**DATA PROVIDED**
►

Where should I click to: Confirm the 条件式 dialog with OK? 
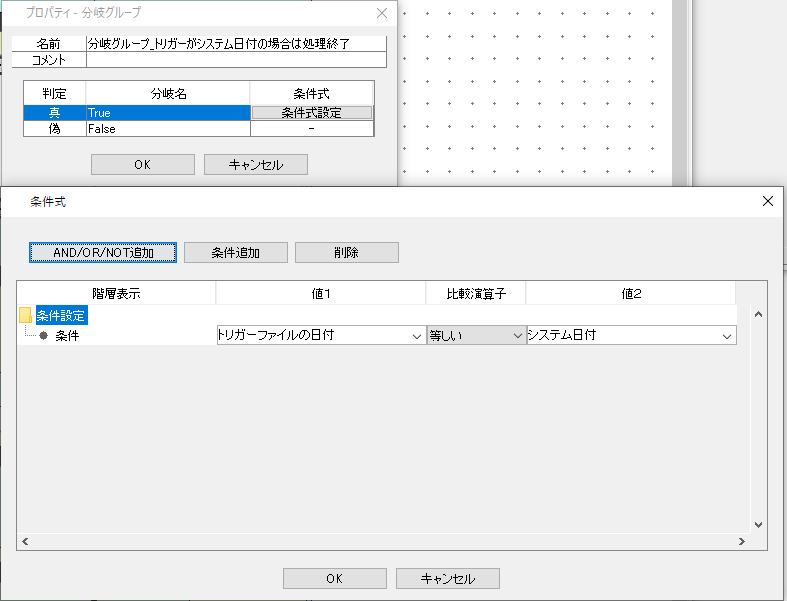(334, 578)
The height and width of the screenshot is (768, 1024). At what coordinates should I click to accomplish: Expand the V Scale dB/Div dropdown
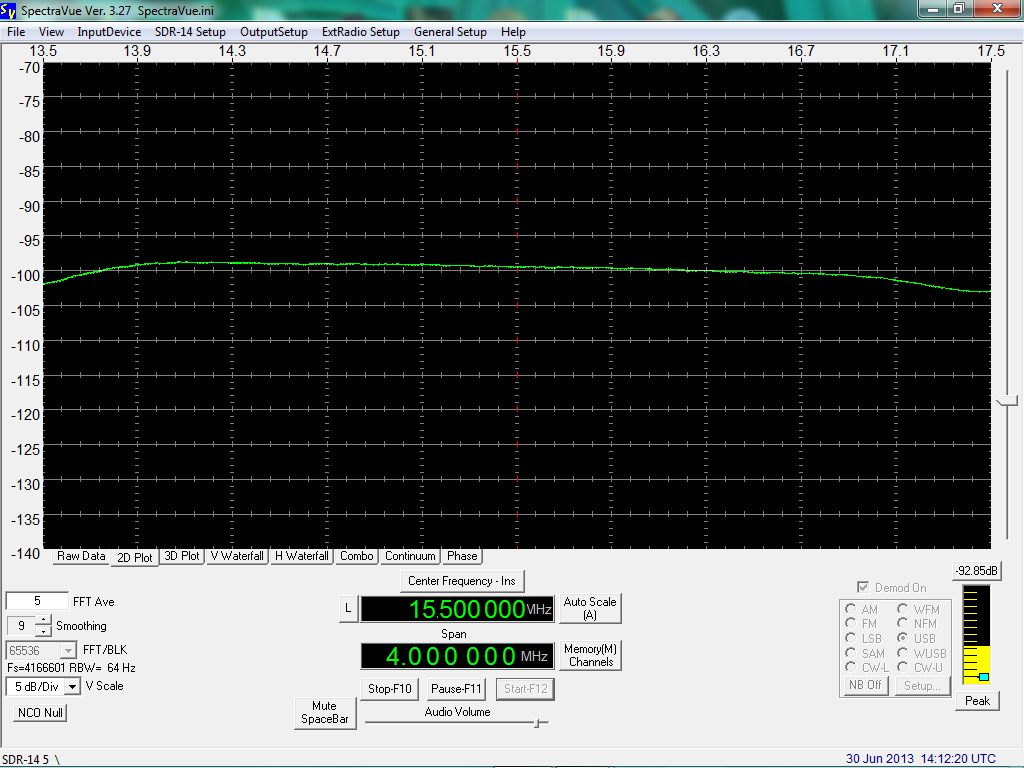[x=72, y=687]
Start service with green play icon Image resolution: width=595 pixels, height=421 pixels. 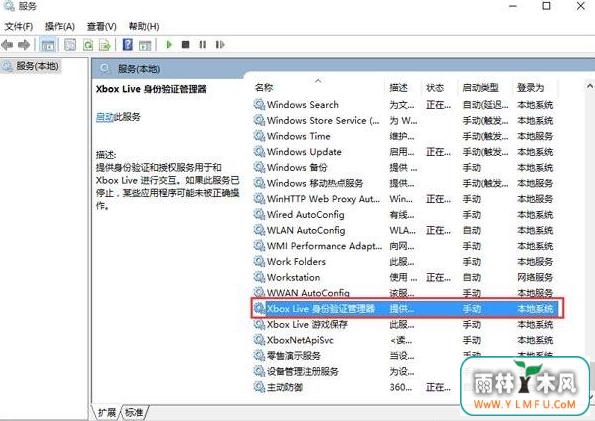(169, 45)
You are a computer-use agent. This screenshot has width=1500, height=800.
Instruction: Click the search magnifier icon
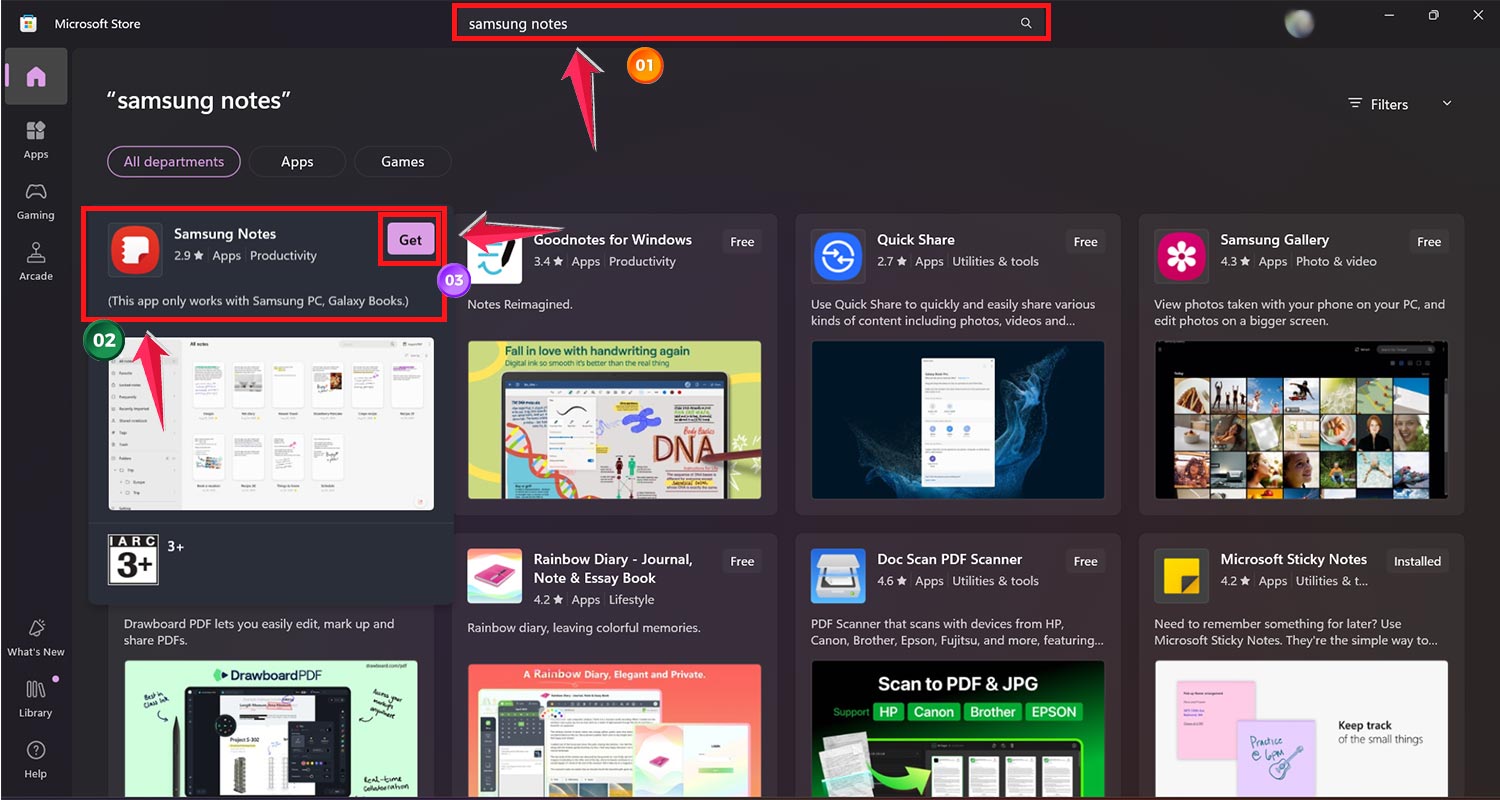click(1025, 22)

◄

**EXERCISE**
Drop the pictures, then write out only the lines running from the one containing "You are a computer-use" through the last line above, both included, exactly.

**TASK OUTPUT**
You are a computer-use agent. This screenshot has width=1500, height=800.
Instruction: Click the search magnifier icon
click(1025, 22)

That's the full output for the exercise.